> EXERCISE INSTRUCTIONS:
Each image should be skipped while the records are restated word for word.

Stored data entries:

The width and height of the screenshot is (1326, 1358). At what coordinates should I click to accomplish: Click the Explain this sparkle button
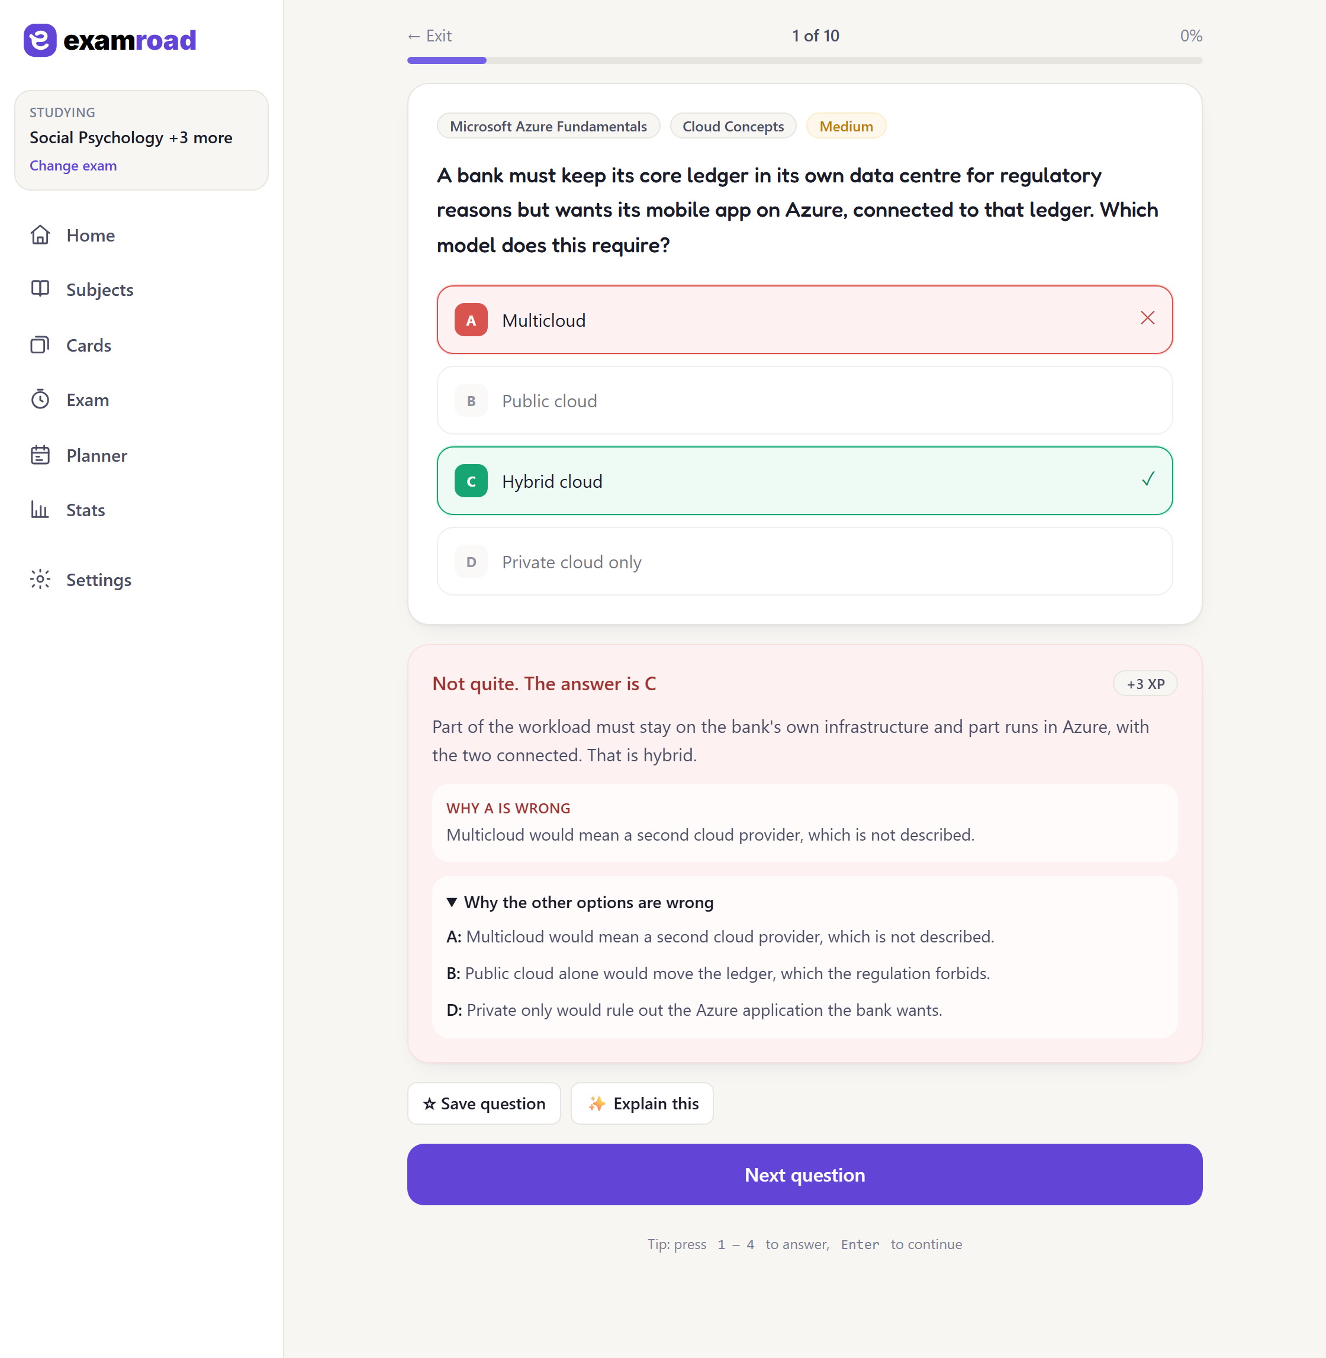642,1103
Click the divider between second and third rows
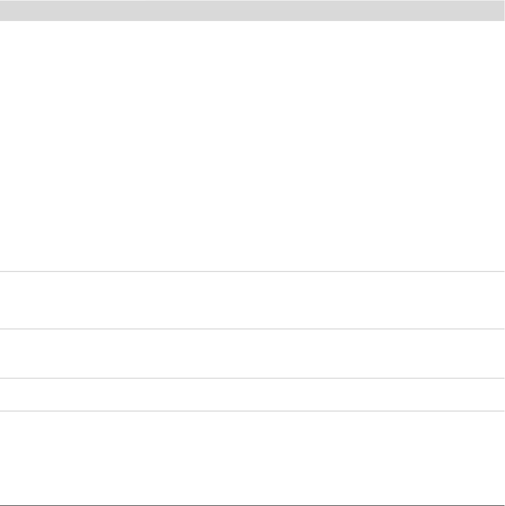This screenshot has width=505, height=506. [x=252, y=329]
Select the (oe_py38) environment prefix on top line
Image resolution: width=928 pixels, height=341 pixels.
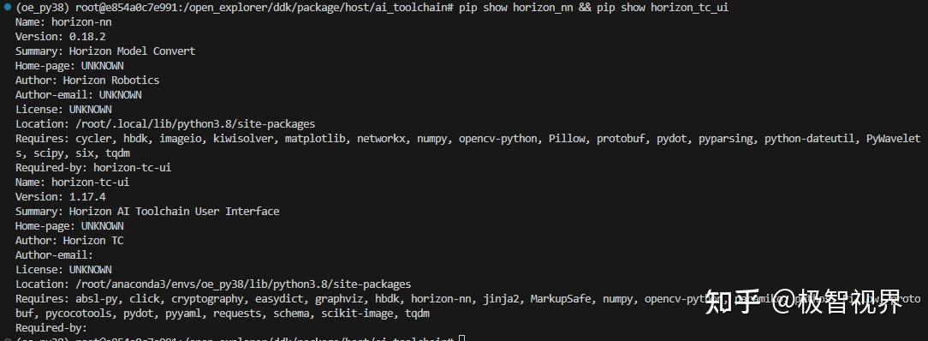[43, 8]
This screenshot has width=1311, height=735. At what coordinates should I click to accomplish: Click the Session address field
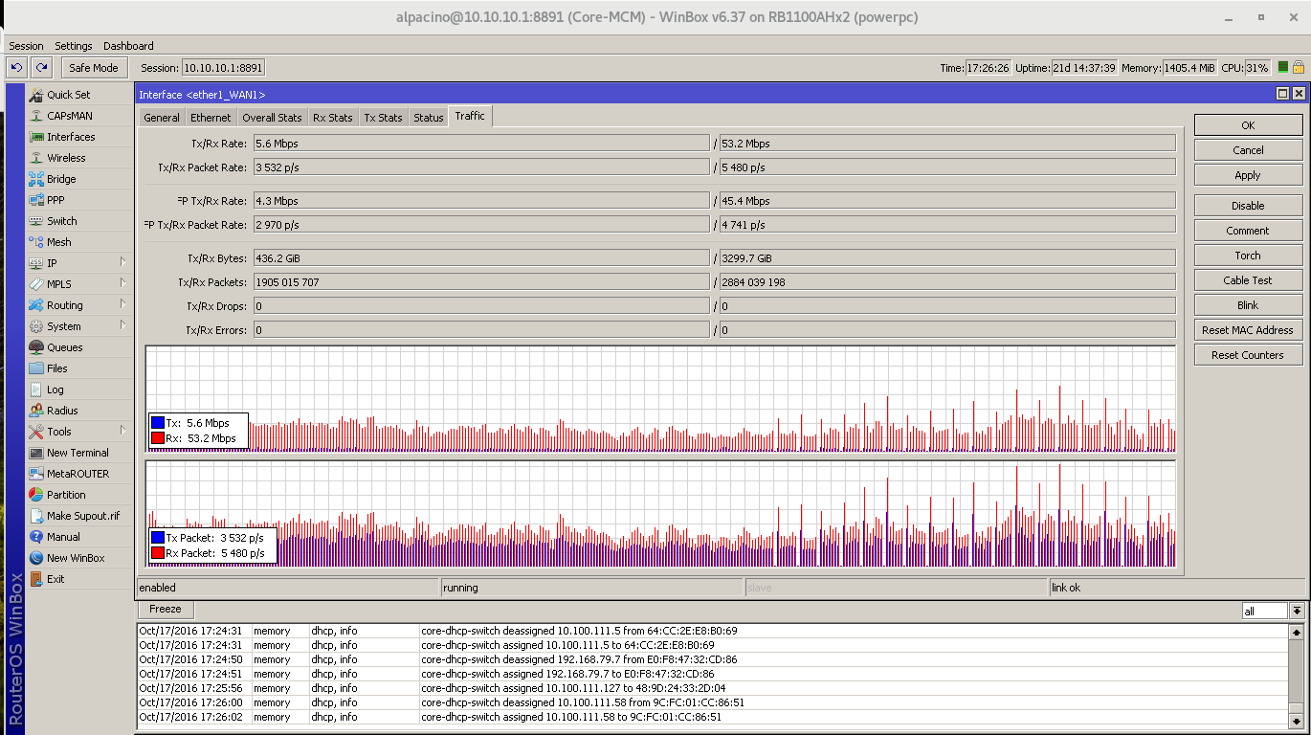tap(223, 68)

> SOLVED EXERCISE:
The width and height of the screenshot is (1326, 1358). At what coordinates should I click to accomplish: Click the Explain this sparkle button
642,1103
Click the divider between second and third rows
This screenshot has width=505, height=506. [x=252, y=329]
Select the (oe_py38) environment prefix on top line
Image resolution: width=928 pixels, height=341 pixels.
[43, 8]
This screenshot has width=1311, height=735. At what coordinates should I click to accomplish: Click the Session address field
tap(223, 68)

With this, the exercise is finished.